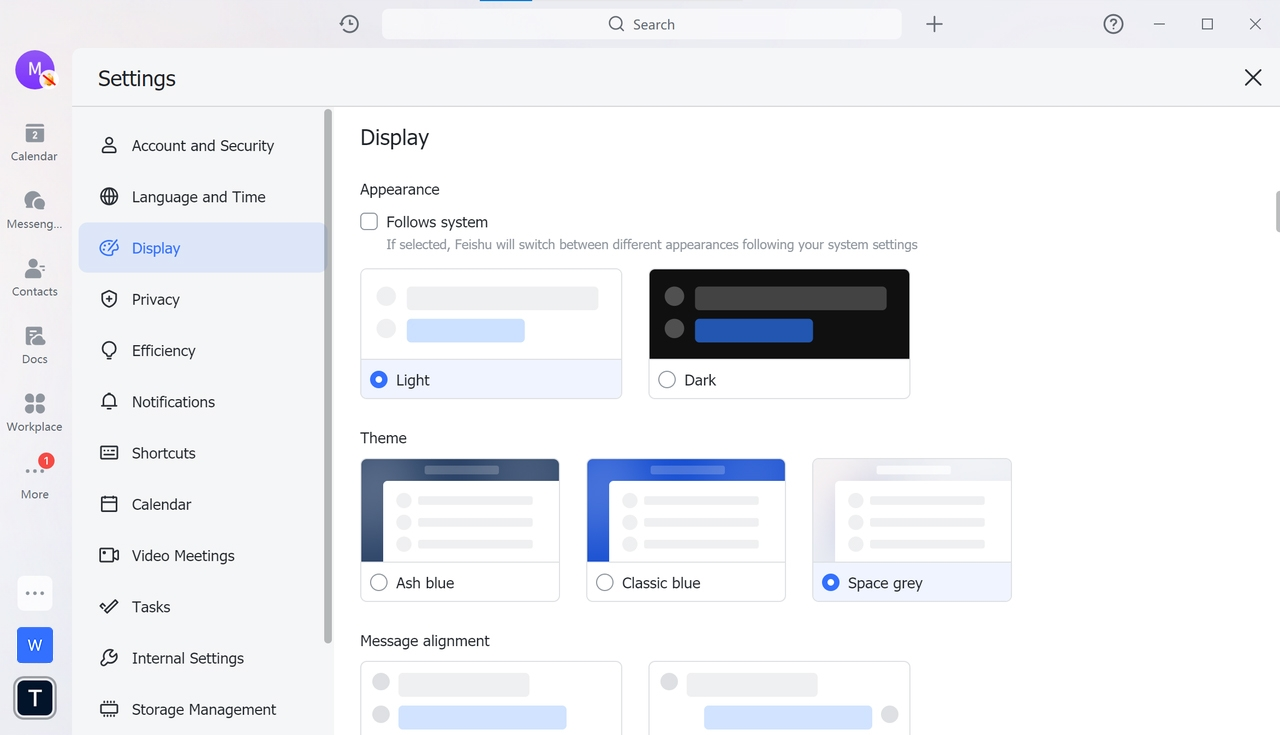Open the Messenger icon in sidebar
Image resolution: width=1280 pixels, height=735 pixels.
34,209
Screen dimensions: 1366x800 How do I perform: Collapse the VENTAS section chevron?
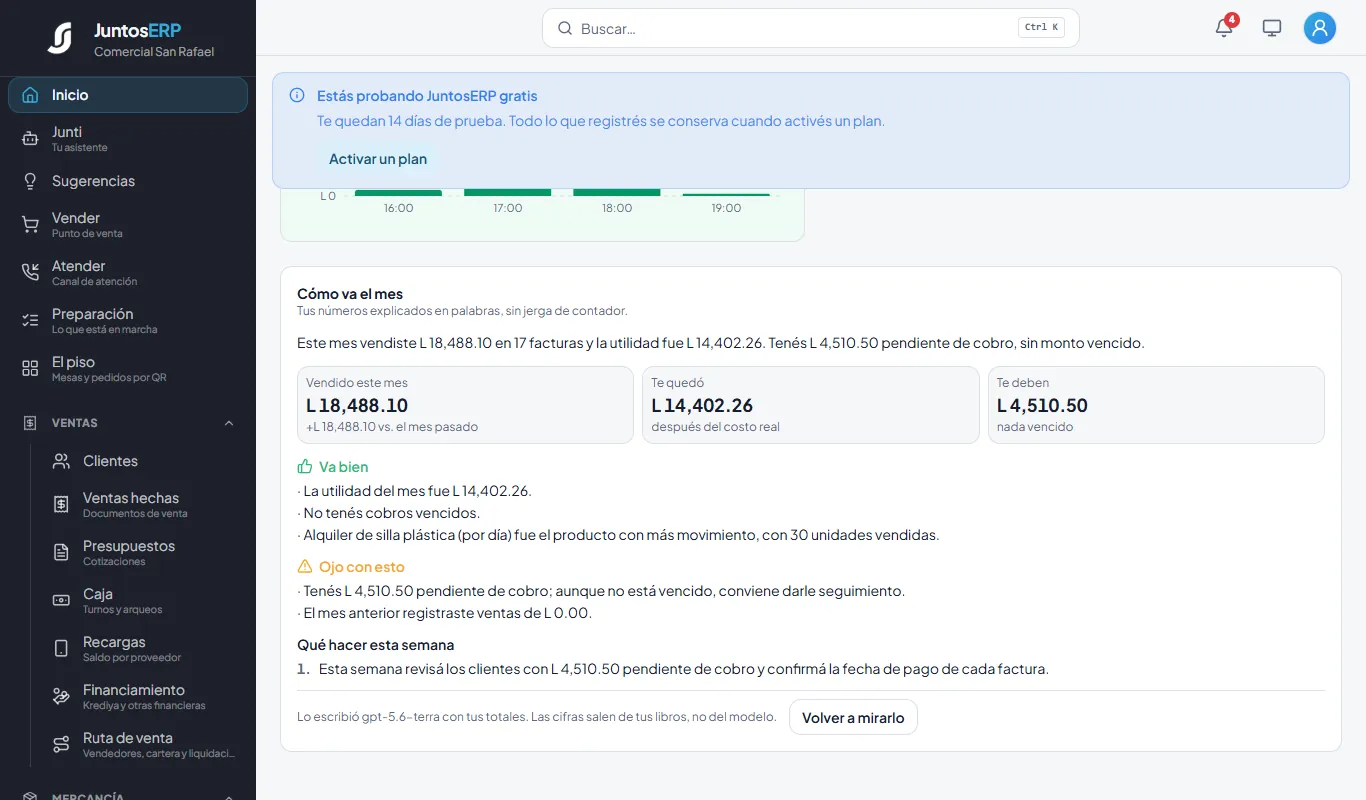[x=229, y=423]
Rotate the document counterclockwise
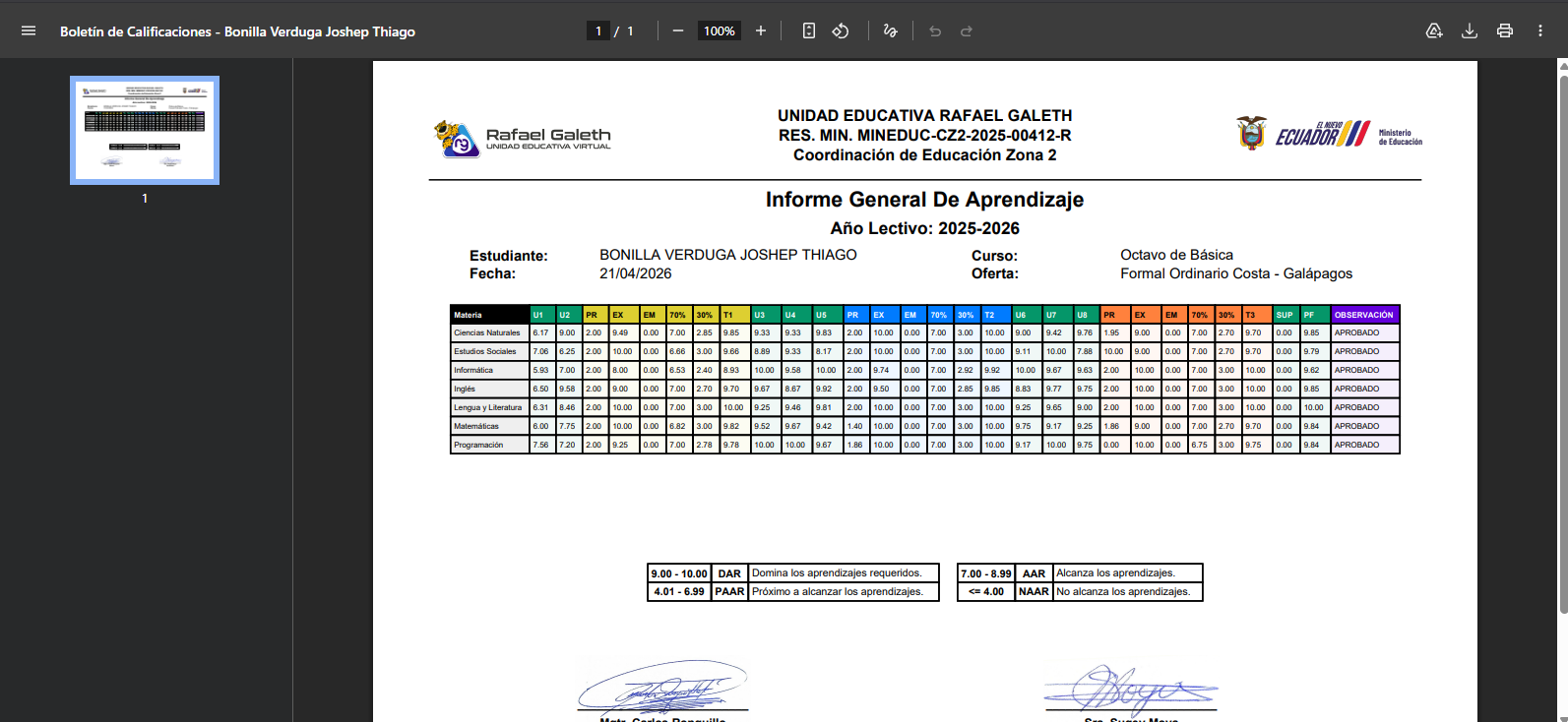The height and width of the screenshot is (722, 1568). [841, 31]
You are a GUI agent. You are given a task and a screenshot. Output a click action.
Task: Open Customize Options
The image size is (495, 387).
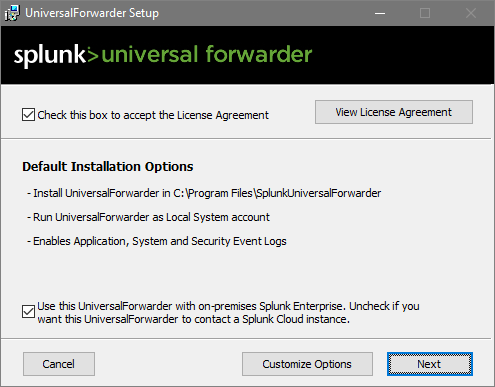tap(307, 364)
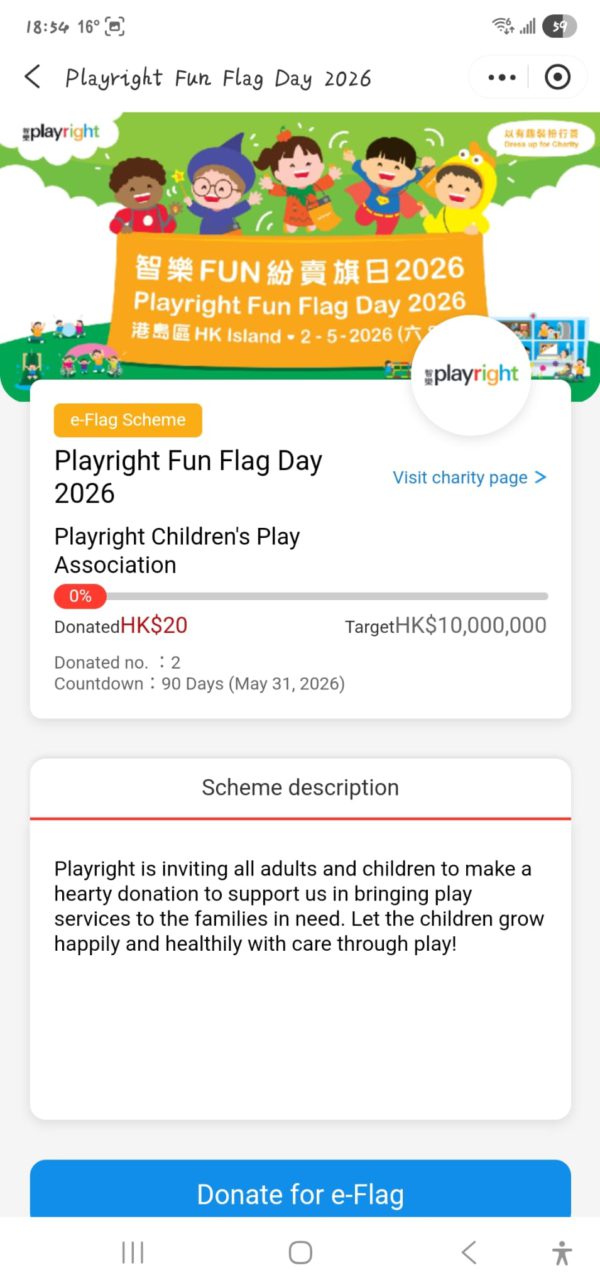Select the Scheme description tab

300,788
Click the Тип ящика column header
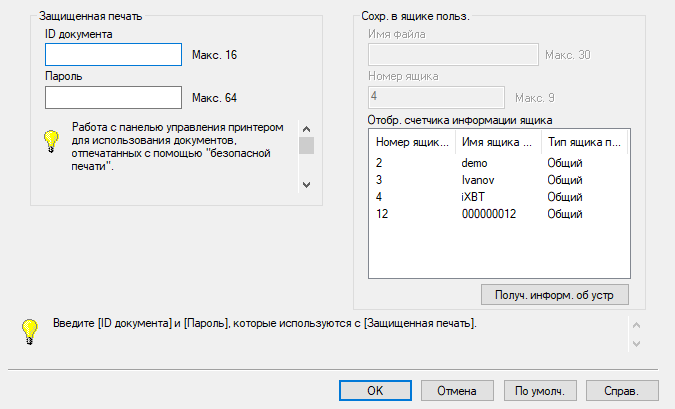This screenshot has width=675, height=409. pos(582,144)
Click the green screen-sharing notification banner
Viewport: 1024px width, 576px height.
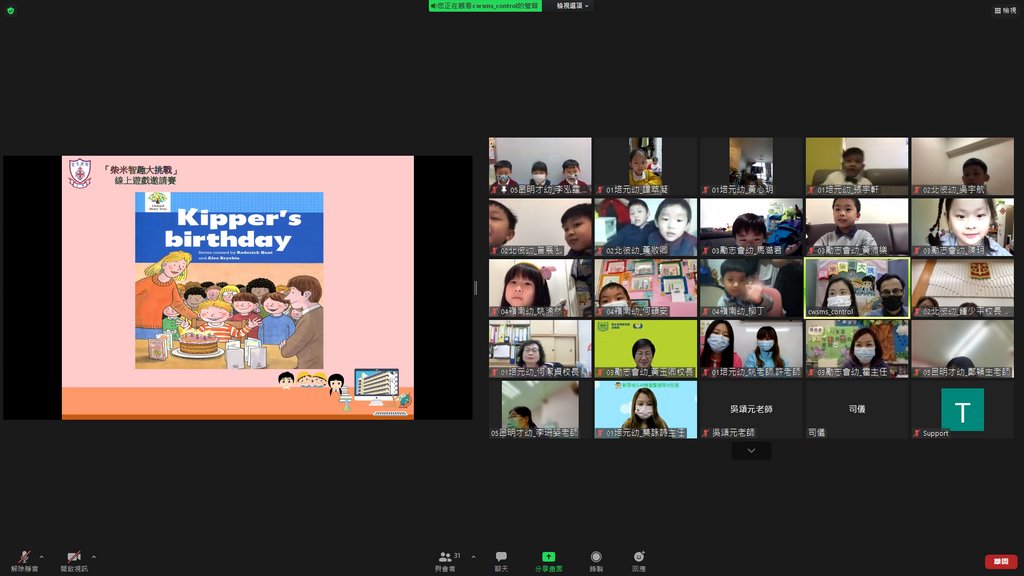coord(485,6)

YOUR INSTRUCTIONS -
Reproduce the listing above exactly from the line containing "Screen dimensions: 1366x800" up to and including the line containing "Click the green", omitting any images and everything outside those lines.

ANSWER SPACE -
Screen dimensions: 1366x800 How do I perform: Collapse the VENTAS section chevron?
[x=229, y=423]
Rotate the document counterclockwise
The height and width of the screenshot is (722, 1568). [841, 31]
You are a GUI agent. You are given a task and a screenshot. Output a click action.
Task: Open Customize Options
The image size is (495, 387).
tap(307, 364)
Select the Scheme description tab

300,788
Click the Тип ящика column header
This screenshot has width=675, height=409. pos(582,144)
Click the green screen-sharing notification banner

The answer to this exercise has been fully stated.